Data entries
────────────────
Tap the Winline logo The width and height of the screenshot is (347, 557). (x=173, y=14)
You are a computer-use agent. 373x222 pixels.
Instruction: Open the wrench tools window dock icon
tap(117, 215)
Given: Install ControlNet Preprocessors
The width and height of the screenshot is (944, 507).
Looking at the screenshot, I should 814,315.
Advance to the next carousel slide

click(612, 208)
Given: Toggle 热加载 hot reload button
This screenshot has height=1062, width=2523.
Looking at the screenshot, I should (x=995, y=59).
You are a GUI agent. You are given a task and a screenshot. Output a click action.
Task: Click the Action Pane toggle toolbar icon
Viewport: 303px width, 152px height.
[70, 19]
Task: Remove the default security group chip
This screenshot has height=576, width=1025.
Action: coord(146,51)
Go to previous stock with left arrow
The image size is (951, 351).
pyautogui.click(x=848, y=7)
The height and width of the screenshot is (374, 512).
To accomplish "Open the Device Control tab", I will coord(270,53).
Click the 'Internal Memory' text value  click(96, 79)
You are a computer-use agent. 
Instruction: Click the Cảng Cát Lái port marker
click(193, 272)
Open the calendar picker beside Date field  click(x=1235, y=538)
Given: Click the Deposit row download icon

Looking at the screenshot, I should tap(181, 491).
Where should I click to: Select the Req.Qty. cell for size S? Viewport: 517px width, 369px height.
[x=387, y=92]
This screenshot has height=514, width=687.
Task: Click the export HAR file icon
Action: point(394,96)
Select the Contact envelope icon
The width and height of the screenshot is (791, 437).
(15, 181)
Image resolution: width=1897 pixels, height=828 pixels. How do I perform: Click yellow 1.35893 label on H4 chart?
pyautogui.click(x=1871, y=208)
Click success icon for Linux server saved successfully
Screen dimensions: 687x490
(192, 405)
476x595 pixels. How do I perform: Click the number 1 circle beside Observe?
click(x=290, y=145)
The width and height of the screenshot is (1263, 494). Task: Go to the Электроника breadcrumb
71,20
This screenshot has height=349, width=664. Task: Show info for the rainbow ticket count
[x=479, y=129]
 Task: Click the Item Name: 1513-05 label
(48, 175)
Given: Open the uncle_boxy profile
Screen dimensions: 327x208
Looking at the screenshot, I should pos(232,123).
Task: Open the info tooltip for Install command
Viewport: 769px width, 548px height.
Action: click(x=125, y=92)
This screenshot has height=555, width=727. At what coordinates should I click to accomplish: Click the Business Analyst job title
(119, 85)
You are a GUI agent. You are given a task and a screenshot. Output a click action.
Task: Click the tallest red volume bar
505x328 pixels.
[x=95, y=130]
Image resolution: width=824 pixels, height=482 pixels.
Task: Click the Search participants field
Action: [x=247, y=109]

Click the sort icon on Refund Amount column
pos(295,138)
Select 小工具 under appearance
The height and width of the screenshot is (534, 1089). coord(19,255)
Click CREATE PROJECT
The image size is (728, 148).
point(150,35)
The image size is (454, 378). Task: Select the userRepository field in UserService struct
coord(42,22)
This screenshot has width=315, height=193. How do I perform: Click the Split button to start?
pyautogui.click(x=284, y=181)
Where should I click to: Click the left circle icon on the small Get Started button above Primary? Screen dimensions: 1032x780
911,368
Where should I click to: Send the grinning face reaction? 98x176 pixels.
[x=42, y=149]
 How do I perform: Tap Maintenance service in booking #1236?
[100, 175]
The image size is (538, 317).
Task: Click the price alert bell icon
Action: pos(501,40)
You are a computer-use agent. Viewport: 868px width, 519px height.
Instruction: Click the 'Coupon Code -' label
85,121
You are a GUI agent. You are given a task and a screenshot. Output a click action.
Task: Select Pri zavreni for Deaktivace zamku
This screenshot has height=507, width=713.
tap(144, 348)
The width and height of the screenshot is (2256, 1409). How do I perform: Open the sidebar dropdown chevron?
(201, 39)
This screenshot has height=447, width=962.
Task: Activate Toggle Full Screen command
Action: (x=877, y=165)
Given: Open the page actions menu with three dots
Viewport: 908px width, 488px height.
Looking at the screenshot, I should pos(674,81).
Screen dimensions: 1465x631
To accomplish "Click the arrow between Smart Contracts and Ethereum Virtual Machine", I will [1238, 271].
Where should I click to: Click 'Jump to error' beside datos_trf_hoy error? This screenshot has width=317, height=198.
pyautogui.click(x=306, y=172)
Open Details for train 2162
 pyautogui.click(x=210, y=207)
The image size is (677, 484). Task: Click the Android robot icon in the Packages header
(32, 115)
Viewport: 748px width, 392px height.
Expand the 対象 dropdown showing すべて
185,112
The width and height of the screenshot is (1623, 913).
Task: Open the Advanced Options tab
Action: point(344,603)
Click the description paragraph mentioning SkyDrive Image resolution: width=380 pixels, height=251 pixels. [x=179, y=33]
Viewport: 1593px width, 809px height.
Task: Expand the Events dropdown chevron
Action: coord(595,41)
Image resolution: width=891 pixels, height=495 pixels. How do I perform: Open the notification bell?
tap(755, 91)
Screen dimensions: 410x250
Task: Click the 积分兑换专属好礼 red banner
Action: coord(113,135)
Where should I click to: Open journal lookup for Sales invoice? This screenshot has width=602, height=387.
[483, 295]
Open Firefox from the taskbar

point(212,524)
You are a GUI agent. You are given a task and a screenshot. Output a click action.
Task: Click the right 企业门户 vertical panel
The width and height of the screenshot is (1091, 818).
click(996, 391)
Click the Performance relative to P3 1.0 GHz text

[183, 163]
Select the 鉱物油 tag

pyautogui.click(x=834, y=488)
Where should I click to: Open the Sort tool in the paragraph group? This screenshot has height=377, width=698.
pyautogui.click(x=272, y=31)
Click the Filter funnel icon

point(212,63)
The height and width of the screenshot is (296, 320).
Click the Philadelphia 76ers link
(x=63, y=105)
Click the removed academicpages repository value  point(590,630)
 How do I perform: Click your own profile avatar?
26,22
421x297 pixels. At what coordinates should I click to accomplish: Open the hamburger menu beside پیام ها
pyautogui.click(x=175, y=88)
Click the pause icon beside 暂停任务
────────────────
Recast every one of the rows above as a Markdown table with the columns "Line No." and "Content," one line per table row, leaving out blank lines.

| Line No. | Content |
|---|---|
| 1 | Tap the Winline logo The width and height of the screenshot is (347, 557). (x=173, y=14) |
| 2 | You are a computer-use agent. 373x222 pixels. |
| 3 | Instruction: Open the wrench tools window dock icon |
| 4 | tap(117, 215) |
| 5 | Given: Install ControlNet Preprocessors |
| 6 | The width and height of the screenshot is (944, 507). |
| 7 | Looking at the screenshot, I should 814,315. |
| 8 | Advance to the next carousel slide |
| 9 | click(612, 208) |
| 10 | Given: Toggle 热加载 hot reload button |
| 11 | This screenshot has height=1062, width=2523. |
| 12 | Looking at the screenshot, I should (x=995, y=59). |
| 13 | You are a GUI agent. You are given a task and a screenshot. Output a click action. |
| 14 | Task: Click the Action Pane toggle toolbar icon |
| 15 | Viewport: 303px width, 152px height. |
| 16 | [70, 19] |
| 17 | Task: Remove the default security group chip |
| 18 | This screenshot has height=576, width=1025. |
| 19 | Action: coord(146,51) |
| 20 | Go to previous stock with left arrow |
| 21 | The image size is (951, 351). |
| 22 | pyautogui.click(x=848, y=7) |
| 23 | The height and width of the screenshot is (374, 512). |
| 24 | To accomplish "Open the Device Control tab", I will coord(270,53). |
| 25 | Click the 'Internal Memory' text value  click(96, 79) |
| 26 | You are a computer-use agent.  |
| 27 | Instruction: Click the Cảng Cát Lái port marker |
| 28 | click(193, 272) |
| 29 | Open the calendar picker beside Date field  click(x=1235, y=538) |
| 30 | Given: Click the Deposit row download icon |
| 31 | Looking at the screenshot, I should tap(181, 491). |
| 32 | Where should I click to: Select the Req.Qty. cell for size S? Viewport: 517px width, 369px height. |
| 33 | [x=387, y=92] |
| 34 | This screenshot has height=514, width=687. |
| 35 | Task: Click the export HAR file icon |
| 36 | Action: point(394,96) |
| 37 | Select the Contact envelope icon |
| 38 | The width and height of the screenshot is (791, 437). |
| 39 | (15, 181) |
| 40 | Image resolution: width=1897 pixels, height=828 pixels. How do I perform: Click yellow 1.35893 label on H4 chart? |
| 41 | pyautogui.click(x=1871, y=208) |
| 42 | Click success icon for Linux server saved successfully |
| 43 | Screen dimensions: 687x490 |
| 44 | (192, 405) |
| 45 | 476x595 pixels. How do I perform: Click the number 1 circle beside Observe? |
| 46 | click(x=290, y=145) |
| 47 | The width and height of the screenshot is (1263, 494). Task: Go to the Электроника breadcrumb |
| 48 | 71,20 |
| 49 | This screenshot has height=349, width=664. Task: Show info for the rainbow ticket count |
| 50 | [x=479, y=129] |
| 51 |  Task: Click the Item Name: 1513-05 label |
| 52 | (48, 175) |
| 53 | Given: Open the uncle_boxy profile |
| 54 | Screen dimensions: 327x208 |
| 55 | Looking at the screenshot, I should pos(232,123). |
| 56 | Task: Open the info tooltip for Install command |
| 57 | Viewport: 769px width, 548px height. |
| 58 | Action: click(x=125, y=92) |
| 59 | This screenshot has height=555, width=727. At what coordinates should I click to accomplish: Click the Business Analyst job title |
| 60 | (119, 85) |
| 61 | You are a GUI agent. You are given a task and a screenshot. Output a click action. |
| 62 | Task: Click the tallest red volume bar |
| 63 | 505x328 pixels. |
| 64 | [x=95, y=130] |
| 65 | Image resolution: width=824 pixels, height=482 pixels. |
| 66 | Task: Click the Search participants field |
| 67 | Action: [x=247, y=109] |
| 68 | Click the sort icon on Refund Amount column |
| 69 | pos(295,138) |
| 70 | Select 小工具 under appearance |
| 71 | The height and width of the screenshot is (534, 1089). coord(19,255) |
| 72 | Click CREATE PROJECT |
| 73 | The image size is (728, 148). |
| 74 | point(150,35) |
| 75 | The image size is (454, 378). Task: Select the userRepository field in UserService struct |
| 76 | coord(42,22) |
| 77 | This screenshot has width=315, height=193. How do I perform: Click the Split button to start? |
| 78 | pyautogui.click(x=284, y=181) |
| 79 | Where should I click to: Click the left circle icon on the small Get Started button above Primary? Screen dimensions: 1032x780 |
| 80 | 911,368 |
| 81 | Where should I click to: Send the grinning face reaction? 98x176 pixels. |
| 82 | [x=42, y=149] |
| 83 |  How do I perform: Tap Maintenance service in booking #1236? |
| 84 | [100, 175] |
| 85 | The image size is (538, 317). |
| 86 | Task: Click the price alert bell icon |
| 87 | Action: pos(501,40) |
| 88 | You are a computer-use agent. Viewport: 868px width, 519px height. |
| 89 | Instruction: Click the 'Coupon Code -' label |
| 90 | 85,121 |
| 91 | You are a GUI agent. You are given a task and a screenshot. Output a click action. |
| 92 | Task: Select Pri zavreni for Deaktivace zamku |
| 93 | This screenshot has height=507, width=713. |
| 94 | tap(144, 348) |
| 95 | The width and height of the screenshot is (2256, 1409). How do I perform: Open the sidebar dropdown chevron? |
| 96 | (201, 39) |
| 97 | This screenshot has height=447, width=962. |
| 98 | Task: Activate Toggle Full Screen command |
| 99 | Action: (x=877, y=165) |
| 100 | Given: Open the page actions menu with three dots |
| 101 | Viewport: 908px width, 488px height. |
| 102 | Looking at the screenshot, I should pos(674,81). |
| 103 | Screen dimensions: 1465x631 |
| 104 | To accomplish "Click the arrow between Smart Contracts and Ethereum Virtual Machine", I will [1238, 271]. |
| 105 | Where should I click to: Click 'Jump to error' beside datos_trf_hoy error? This screenshot has width=317, height=198. |
| 106 | pyautogui.click(x=306, y=172) |
| 107 | Open Details for train 2162 |
| 108 |  pyautogui.click(x=210, y=207) |
| 109 | The image size is (677, 484). Task: Click the Android robot icon in the Packages header |
| 110 | (32, 115) |
| 111 | Viewport: 748px width, 392px height. |
| 112 | Expand the 対象 dropdown showing すべて |
| 113 | 185,112 |
| 114 | The width and height of the screenshot is (1623, 913). |
| 115 | Task: Open the Advanced Options tab |
| 116 | Action: point(344,603) |
| 117 | Click the description paragraph mentioning SkyDrive Image resolution: width=380 pixels, height=251 pixels. [x=179, y=33] |
| 118 | Viewport: 1593px width, 809px height. |
| 119 | Task: Expand the Events dropdown chevron |
| 120 | Action: coord(595,41) |
| 121 | Image resolution: width=891 pixels, height=495 pixels. How do I perform: Open the notification bell? |
| 122 | tap(755, 91) |
| 123 | Screen dimensions: 410x250 |
| 124 | Task: Click the 积分兑换专属好礼 red banner |
| 125 | Action: coord(113,135) |
| 126 | Where should I click to: Open journal lookup for Sales invoice? This screenshot has width=602, height=387. |
| 127 | [483, 295] |
| 128 | Open Firefox from the taskbar |
| 129 | point(212,524) |
| 130 | You are a GUI agent. You are given a task and a screenshot. Output a click action. |
| 131 | Task: Click the right 企业门户 vertical panel |
| 132 | The width and height of the screenshot is (1091, 818). |
| 133 | click(996, 391) |
| 134 | Click the Performance relative to P3 1.0 GHz text |
| 135 | [183, 163] |
| 136 | Select the 鉱物油 tag |
| 137 | pyautogui.click(x=834, y=488) |
| 138 | Where should I click to: Open the Sort tool in the paragraph group? This screenshot has height=377, width=698. |
| 139 | pyautogui.click(x=272, y=31) |
| 140 | Click the Filter funnel icon |
| 141 | point(212,63) |
| 142 | The height and width of the screenshot is (296, 320). |
| 143 | Click the Philadelphia 76ers link |
| 144 | (x=63, y=105) |
| 145 | Click the removed academicpages repository value  point(590,630) |
| 146 |  How do I perform: Click your own profile avatar? |
| 147 | 26,22 |
| 148 | 421x297 pixels. At what coordinates should I click to accomplish: Open the hamburger menu beside پیام ها |
| 149 | pyautogui.click(x=175, y=88) |
| 150 | Click the pause icon beside 暂停任务 |